**Problem requirements**
All of the entries are to be restated word for word.

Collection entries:
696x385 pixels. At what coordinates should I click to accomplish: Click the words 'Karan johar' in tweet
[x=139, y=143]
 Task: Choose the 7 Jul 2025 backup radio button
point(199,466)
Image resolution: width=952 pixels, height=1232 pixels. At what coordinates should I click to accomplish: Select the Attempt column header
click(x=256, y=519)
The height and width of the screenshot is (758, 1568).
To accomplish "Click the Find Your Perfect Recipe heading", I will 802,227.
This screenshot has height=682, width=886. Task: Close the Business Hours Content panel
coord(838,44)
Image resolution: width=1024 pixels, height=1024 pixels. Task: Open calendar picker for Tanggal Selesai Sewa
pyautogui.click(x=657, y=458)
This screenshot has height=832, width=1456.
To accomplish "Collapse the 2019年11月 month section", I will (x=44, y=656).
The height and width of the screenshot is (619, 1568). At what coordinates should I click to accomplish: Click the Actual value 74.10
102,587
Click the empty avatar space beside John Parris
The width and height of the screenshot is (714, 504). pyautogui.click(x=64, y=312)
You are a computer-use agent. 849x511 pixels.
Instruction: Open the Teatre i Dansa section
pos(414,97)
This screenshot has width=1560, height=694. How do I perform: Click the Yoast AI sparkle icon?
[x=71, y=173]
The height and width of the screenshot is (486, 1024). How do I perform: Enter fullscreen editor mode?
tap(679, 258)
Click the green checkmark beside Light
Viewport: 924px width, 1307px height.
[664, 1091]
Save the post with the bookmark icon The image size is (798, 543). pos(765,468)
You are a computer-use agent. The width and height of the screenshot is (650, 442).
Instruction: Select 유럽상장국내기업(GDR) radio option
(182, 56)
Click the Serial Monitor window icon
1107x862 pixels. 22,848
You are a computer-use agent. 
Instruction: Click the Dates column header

**Task answer**
696x385 pixels. At what coordinates should I click to accomplish: Click the words 'Karan johar' in tweet
[x=139, y=143]
 Task: Choose the 7 Jul 2025 backup radio button
point(199,466)
Image resolution: width=952 pixels, height=1232 pixels. At what coordinates should I click to accomplish: Select the Attempt column header
click(x=256, y=519)
The height and width of the screenshot is (758, 1568).
To accomplish "Click the Find Your Perfect Recipe heading", I will 802,227.
This screenshot has height=682, width=886. Task: Close the Business Hours Content panel
coord(838,44)
Image resolution: width=1024 pixels, height=1024 pixels. Task: Open calendar picker for Tanggal Selesai Sewa
pyautogui.click(x=657, y=458)
This screenshot has height=832, width=1456.
To accomplish "Collapse the 2019年11月 month section", I will (x=44, y=656).
The height and width of the screenshot is (619, 1568). At what coordinates should I click to accomplish: Click the Actual value 74.10
102,587
Click the empty avatar space beside John Parris
The width and height of the screenshot is (714, 504). pyautogui.click(x=64, y=312)
You are a computer-use agent. 849x511 pixels.
Instruction: Open the Teatre i Dansa section
pos(414,97)
This screenshot has width=1560, height=694. How do I perform: Click the Yoast AI sparkle icon?
[x=71, y=173]
The height and width of the screenshot is (486, 1024). How do I perform: Enter fullscreen editor mode?
tap(679, 258)
Click the green checkmark beside Light
Viewport: 924px width, 1307px height.
[664, 1091]
Save the post with the bookmark icon The image size is (798, 543). pos(765,468)
You are a computer-use agent. The width and height of the screenshot is (650, 442).
Instruction: Select 유럽상장국내기업(GDR) radio option
(182, 56)
Click the Serial Monitor window icon
1107x862 pixels. 22,848
You are a computer-use agent. 
Instruction: Click the Dates column header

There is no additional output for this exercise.